═════ Source data ═════

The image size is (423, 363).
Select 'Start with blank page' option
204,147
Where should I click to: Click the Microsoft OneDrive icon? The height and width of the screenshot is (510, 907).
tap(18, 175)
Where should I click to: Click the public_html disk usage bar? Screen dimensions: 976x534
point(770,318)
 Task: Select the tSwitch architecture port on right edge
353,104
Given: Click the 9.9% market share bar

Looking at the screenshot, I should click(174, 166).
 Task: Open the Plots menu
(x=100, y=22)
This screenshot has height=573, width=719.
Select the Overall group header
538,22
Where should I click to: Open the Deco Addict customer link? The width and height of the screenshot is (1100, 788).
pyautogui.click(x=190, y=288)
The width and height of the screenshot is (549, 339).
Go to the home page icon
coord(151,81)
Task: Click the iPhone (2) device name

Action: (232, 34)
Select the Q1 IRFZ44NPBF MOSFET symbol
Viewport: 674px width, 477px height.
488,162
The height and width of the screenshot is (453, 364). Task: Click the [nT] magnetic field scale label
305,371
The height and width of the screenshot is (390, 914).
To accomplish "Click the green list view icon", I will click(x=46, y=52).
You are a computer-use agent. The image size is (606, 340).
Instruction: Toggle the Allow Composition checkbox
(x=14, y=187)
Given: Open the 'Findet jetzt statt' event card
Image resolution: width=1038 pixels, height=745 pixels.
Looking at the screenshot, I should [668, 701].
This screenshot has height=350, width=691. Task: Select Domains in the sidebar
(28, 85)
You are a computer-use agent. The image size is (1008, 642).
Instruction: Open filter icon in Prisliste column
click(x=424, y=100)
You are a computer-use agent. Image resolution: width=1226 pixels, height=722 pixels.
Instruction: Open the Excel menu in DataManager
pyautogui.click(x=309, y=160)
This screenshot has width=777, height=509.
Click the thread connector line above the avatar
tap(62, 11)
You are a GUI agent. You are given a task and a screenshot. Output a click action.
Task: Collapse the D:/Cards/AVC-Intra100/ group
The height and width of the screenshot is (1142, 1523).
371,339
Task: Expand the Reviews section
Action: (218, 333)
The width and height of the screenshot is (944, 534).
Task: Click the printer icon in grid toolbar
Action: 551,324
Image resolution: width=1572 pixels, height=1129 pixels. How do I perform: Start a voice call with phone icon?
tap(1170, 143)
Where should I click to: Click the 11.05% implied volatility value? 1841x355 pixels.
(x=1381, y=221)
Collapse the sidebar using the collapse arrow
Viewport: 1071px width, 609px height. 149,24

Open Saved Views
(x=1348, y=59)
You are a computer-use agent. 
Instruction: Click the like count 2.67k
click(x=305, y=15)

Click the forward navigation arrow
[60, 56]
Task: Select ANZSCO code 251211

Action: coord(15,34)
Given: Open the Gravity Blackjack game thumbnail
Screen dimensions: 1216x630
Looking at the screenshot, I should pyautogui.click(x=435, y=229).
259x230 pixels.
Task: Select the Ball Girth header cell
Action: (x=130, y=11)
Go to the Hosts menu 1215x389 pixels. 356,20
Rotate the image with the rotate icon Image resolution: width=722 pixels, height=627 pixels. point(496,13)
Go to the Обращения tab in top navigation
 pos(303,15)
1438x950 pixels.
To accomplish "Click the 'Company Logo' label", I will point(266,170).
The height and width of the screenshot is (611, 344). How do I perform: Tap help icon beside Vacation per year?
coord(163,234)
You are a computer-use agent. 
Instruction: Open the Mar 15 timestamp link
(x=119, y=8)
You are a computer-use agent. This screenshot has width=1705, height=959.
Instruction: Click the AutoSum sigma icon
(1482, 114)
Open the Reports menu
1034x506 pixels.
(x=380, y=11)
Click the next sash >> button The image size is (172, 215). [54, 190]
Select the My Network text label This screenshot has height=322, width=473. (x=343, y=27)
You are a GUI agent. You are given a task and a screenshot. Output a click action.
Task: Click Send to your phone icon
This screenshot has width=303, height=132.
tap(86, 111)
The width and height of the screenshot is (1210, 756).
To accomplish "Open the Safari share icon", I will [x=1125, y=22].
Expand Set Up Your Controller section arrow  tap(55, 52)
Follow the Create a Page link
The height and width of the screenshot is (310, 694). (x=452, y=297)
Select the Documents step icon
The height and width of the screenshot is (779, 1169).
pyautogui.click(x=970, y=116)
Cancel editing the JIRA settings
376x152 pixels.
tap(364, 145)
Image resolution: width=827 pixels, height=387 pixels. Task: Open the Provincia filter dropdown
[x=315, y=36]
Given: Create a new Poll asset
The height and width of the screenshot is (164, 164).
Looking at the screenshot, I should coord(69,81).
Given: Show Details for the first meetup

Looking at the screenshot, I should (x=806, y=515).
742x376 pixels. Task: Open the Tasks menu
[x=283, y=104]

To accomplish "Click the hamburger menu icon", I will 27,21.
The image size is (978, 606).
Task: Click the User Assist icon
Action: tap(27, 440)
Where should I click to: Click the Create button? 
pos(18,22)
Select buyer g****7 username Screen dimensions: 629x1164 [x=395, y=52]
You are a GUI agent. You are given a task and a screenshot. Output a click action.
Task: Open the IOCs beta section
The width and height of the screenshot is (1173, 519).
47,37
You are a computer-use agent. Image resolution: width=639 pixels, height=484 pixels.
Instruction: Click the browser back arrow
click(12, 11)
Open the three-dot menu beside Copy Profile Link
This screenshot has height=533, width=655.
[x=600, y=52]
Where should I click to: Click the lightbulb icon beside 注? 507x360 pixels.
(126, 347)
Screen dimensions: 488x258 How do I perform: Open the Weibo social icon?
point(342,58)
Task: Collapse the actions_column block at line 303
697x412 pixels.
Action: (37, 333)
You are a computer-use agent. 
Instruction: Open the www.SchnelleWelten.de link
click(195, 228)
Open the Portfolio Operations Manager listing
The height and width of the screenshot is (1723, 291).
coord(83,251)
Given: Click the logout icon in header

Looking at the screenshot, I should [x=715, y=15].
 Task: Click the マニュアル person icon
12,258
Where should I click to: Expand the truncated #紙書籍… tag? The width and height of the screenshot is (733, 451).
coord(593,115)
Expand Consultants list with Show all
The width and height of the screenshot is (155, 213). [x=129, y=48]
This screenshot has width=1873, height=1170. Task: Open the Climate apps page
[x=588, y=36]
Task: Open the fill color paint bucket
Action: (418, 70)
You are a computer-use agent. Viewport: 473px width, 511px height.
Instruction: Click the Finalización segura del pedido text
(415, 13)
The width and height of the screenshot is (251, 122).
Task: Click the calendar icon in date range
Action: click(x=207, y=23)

═════

● **Given exercise**
Retype the lines above word for word.

● **Written answer**
The image size is (423, 363).
Select 'Start with blank page' option
204,147
Where should I click to: Click the Microsoft OneDrive icon? The height and width of the screenshot is (510, 907).
tap(18, 175)
Where should I click to: Click the public_html disk usage bar? Screen dimensions: 976x534
point(770,318)
 Task: Select the tSwitch architecture port on right edge
353,104
Given: Click the 9.9% market share bar

Looking at the screenshot, I should click(174, 166).
 Task: Open the Plots menu
(x=100, y=22)
This screenshot has height=573, width=719.
Select the Overall group header
538,22
Where should I click to: Open the Deco Addict customer link? The width and height of the screenshot is (1100, 788).
pyautogui.click(x=190, y=288)
The width and height of the screenshot is (549, 339).
Go to the home page icon
coord(151,81)
Task: Click the iPhone (2) device name

Action: (232, 34)
Select the Q1 IRFZ44NPBF MOSFET symbol
Viewport: 674px width, 477px height.
488,162
The height and width of the screenshot is (453, 364). Task: Click the [nT] magnetic field scale label
305,371
The height and width of the screenshot is (390, 914).
To accomplish "Click the green list view icon", I will click(x=46, y=52).
You are a computer-use agent. The image size is (606, 340).
Instruction: Toggle the Allow Composition checkbox
(x=14, y=187)
Given: Open the 'Findet jetzt statt' event card
Image resolution: width=1038 pixels, height=745 pixels.
Looking at the screenshot, I should [668, 701].
This screenshot has height=350, width=691. Task: Select Domains in the sidebar
(28, 85)
You are a computer-use agent. The image size is (1008, 642).
Instruction: Open filter icon in Prisliste column
click(x=424, y=100)
You are a computer-use agent. Image resolution: width=1226 pixels, height=722 pixels.
Instruction: Open the Excel menu in DataManager
pyautogui.click(x=309, y=160)
This screenshot has width=777, height=509.
Click the thread connector line above the avatar
tap(62, 11)
You are a GUI agent. You are given a task and a screenshot. Output a click action.
Task: Collapse the D:/Cards/AVC-Intra100/ group
The height and width of the screenshot is (1142, 1523).
371,339
Task: Expand the Reviews section
Action: (218, 333)
The width and height of the screenshot is (944, 534).
Task: Click the printer icon in grid toolbar
Action: 551,324
Image resolution: width=1572 pixels, height=1129 pixels. How do I perform: Start a voice call with phone icon?
tap(1170, 143)
Where should I click to: Click the 11.05% implied volatility value? 1841x355 pixels.
(x=1381, y=221)
Collapse the sidebar using the collapse arrow
Viewport: 1071px width, 609px height. 149,24

Open Saved Views
(x=1348, y=59)
You are a computer-use agent. 
Instruction: Click the like count 2.67k
click(x=305, y=15)

Click the forward navigation arrow
[60, 56]
Task: Select ANZSCO code 251211

Action: coord(15,34)
Given: Open the Gravity Blackjack game thumbnail
Screen dimensions: 1216x630
Looking at the screenshot, I should pyautogui.click(x=435, y=229).
259x230 pixels.
Task: Select the Ball Girth header cell
Action: (x=130, y=11)
Go to the Hosts menu 1215x389 pixels. 356,20
Rotate the image with the rotate icon Image resolution: width=722 pixels, height=627 pixels. point(496,13)
Go to the Обращения tab in top navigation
 pos(303,15)
1438x950 pixels.
To accomplish "Click the 'Company Logo' label", I will point(266,170).
The height and width of the screenshot is (611, 344). How do I perform: Tap help icon beside Vacation per year?
coord(163,234)
You are a computer-use agent. 
Instruction: Open the Mar 15 timestamp link
(x=119, y=8)
You are a computer-use agent. This screenshot has width=1705, height=959.
Instruction: Click the AutoSum sigma icon
(1482, 114)
Open the Reports menu
1034x506 pixels.
(x=380, y=11)
Click the next sash >> button The image size is (172, 215). [54, 190]
Select the My Network text label This screenshot has height=322, width=473. (x=343, y=27)
You are a GUI agent. You are given a task and a screenshot. Output a click action.
Task: Click Send to your phone icon
This screenshot has width=303, height=132.
tap(86, 111)
The width and height of the screenshot is (1210, 756).
To accomplish "Open the Safari share icon", I will [x=1125, y=22].
Expand Set Up Your Controller section arrow  tap(55, 52)
Follow the Create a Page link
The height and width of the screenshot is (310, 694). (x=452, y=297)
Select the Documents step icon
The height and width of the screenshot is (779, 1169).
pyautogui.click(x=970, y=116)
Cancel editing the JIRA settings
376x152 pixels.
tap(364, 145)
Image resolution: width=827 pixels, height=387 pixels. Task: Open the Provincia filter dropdown
[x=315, y=36]
Given: Create a new Poll asset
The height and width of the screenshot is (164, 164).
Looking at the screenshot, I should coord(69,81).
Given: Show Details for the first meetup

Looking at the screenshot, I should (x=806, y=515).
742x376 pixels. Task: Open the Tasks menu
[x=283, y=104]

To accomplish "Click the hamburger menu icon", I will 27,21.
The image size is (978, 606).
Task: Click the User Assist icon
Action: tap(27, 440)
Where should I click to: Click the Create button? 
pos(18,22)
Select buyer g****7 username Screen dimensions: 629x1164 [x=395, y=52]
You are a GUI agent. You are given a task and a screenshot. Output a click action.
Task: Open the IOCs beta section
The width and height of the screenshot is (1173, 519).
47,37
You are a computer-use agent. Image resolution: width=639 pixels, height=484 pixels.
Instruction: Click the browser back arrow
click(12, 11)
Open the three-dot menu beside Copy Profile Link
This screenshot has height=533, width=655.
[x=600, y=52]
Where should I click to: Click the lightbulb icon beside 注? 507x360 pixels.
(126, 347)
Screen dimensions: 488x258 How do I perform: Open the Weibo social icon?
point(342,58)
Task: Collapse the actions_column block at line 303
697x412 pixels.
Action: (37, 333)
You are a computer-use agent. 
Instruction: Open the www.SchnelleWelten.de link
click(195, 228)
Open the Portfolio Operations Manager listing
The height and width of the screenshot is (1723, 291).
coord(83,251)
Given: Click the logout icon in header

Looking at the screenshot, I should [x=715, y=15].
 Task: Click the マニュアル person icon
12,258
Where should I click to: Expand the truncated #紙書籍… tag? The width and height of the screenshot is (733, 451).
coord(593,115)
Expand Consultants list with Show all
The width and height of the screenshot is (155, 213). [x=129, y=48]
This screenshot has width=1873, height=1170. Task: Open the Climate apps page
[x=588, y=36]
Task: Open the fill color paint bucket
Action: (418, 70)
You are a computer-use agent. Viewport: 473px width, 511px height.
Instruction: Click the Finalización segura del pedido text
(415, 13)
The width and height of the screenshot is (251, 122).
Task: Click the calendar icon in date range
Action: click(x=207, y=23)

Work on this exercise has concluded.